Work order
What is needed is the number of lines below that contain the word "width", with no other output.

Provided records

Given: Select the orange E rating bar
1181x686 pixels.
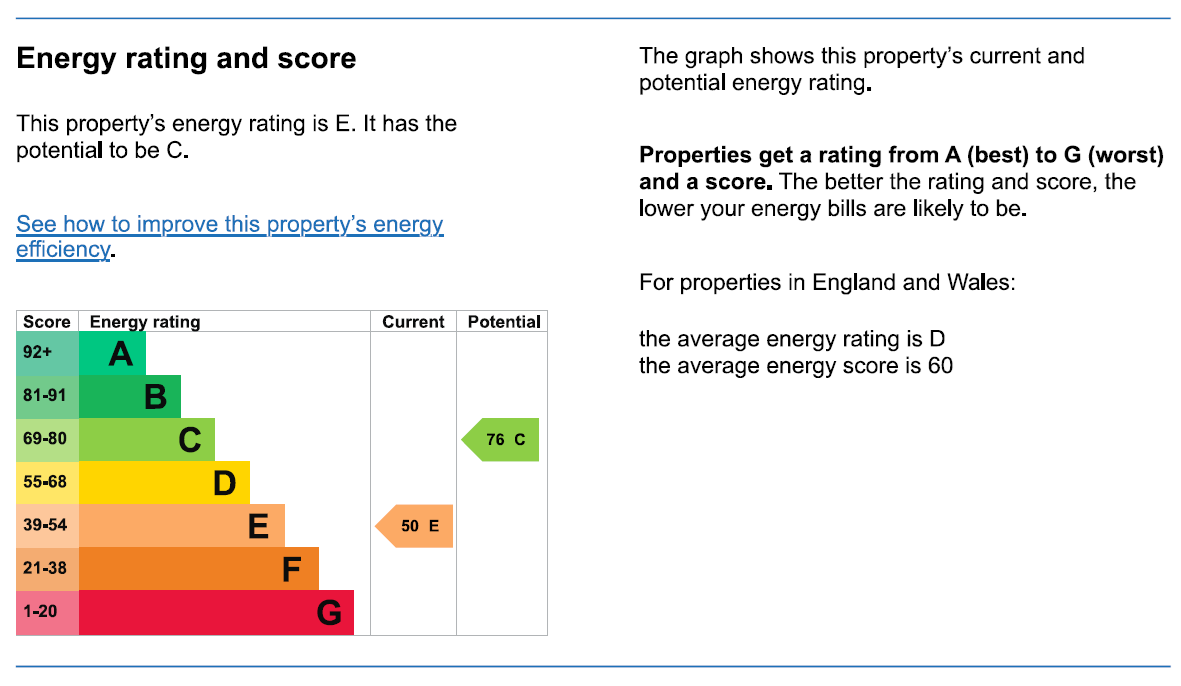Looking at the screenshot, I should point(181,526).
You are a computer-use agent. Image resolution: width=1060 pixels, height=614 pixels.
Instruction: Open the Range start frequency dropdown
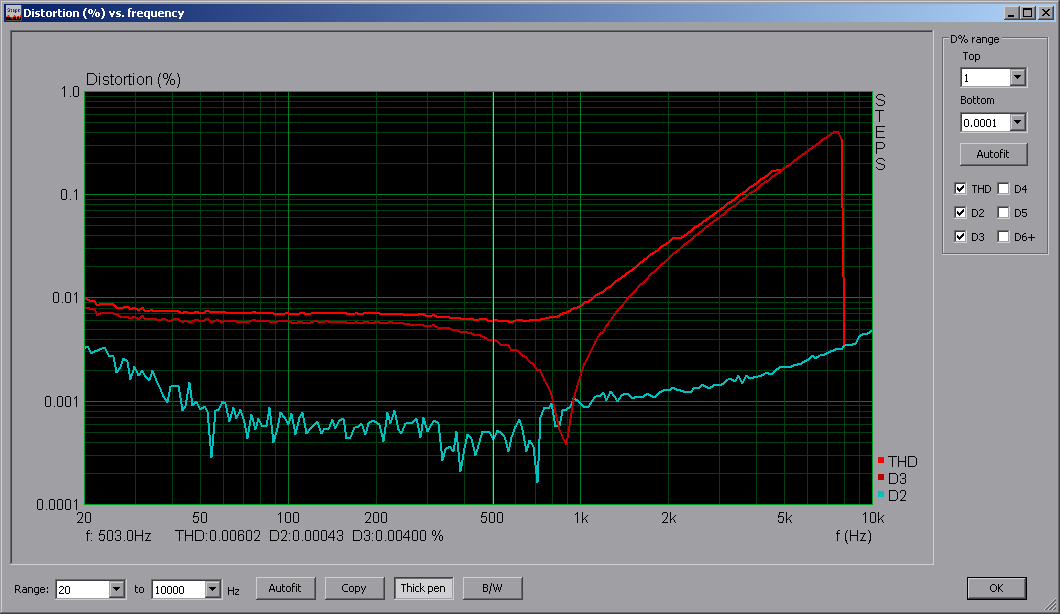pos(116,589)
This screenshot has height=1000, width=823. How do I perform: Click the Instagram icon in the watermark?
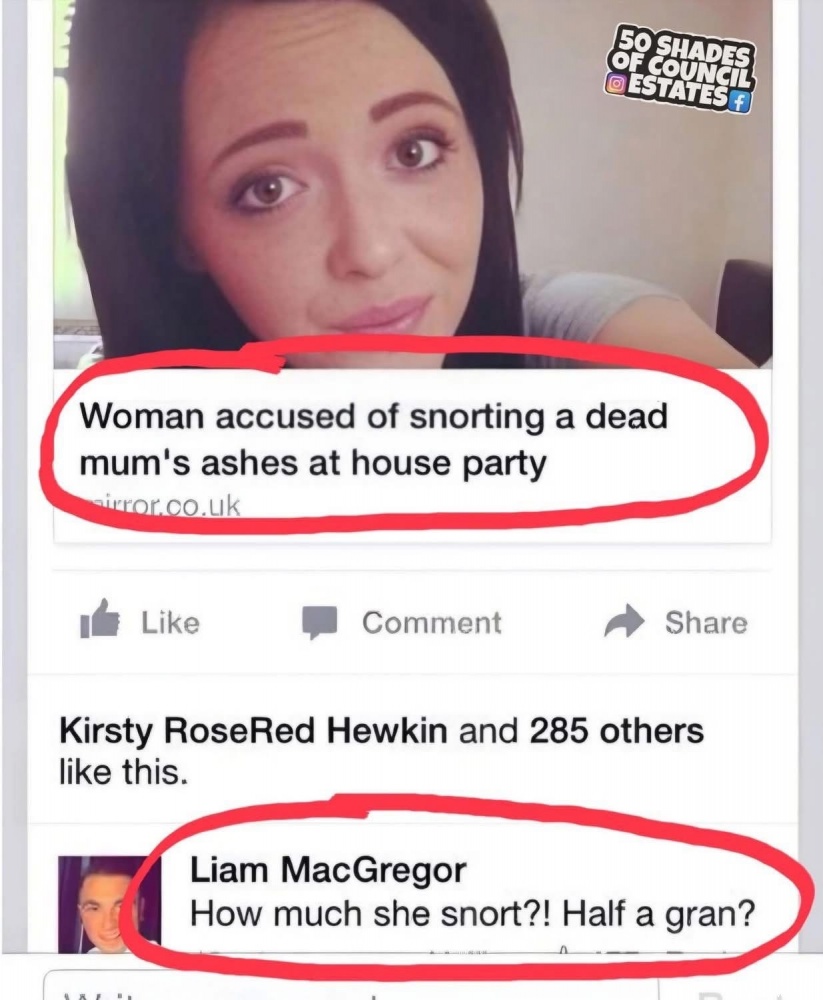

Answer
2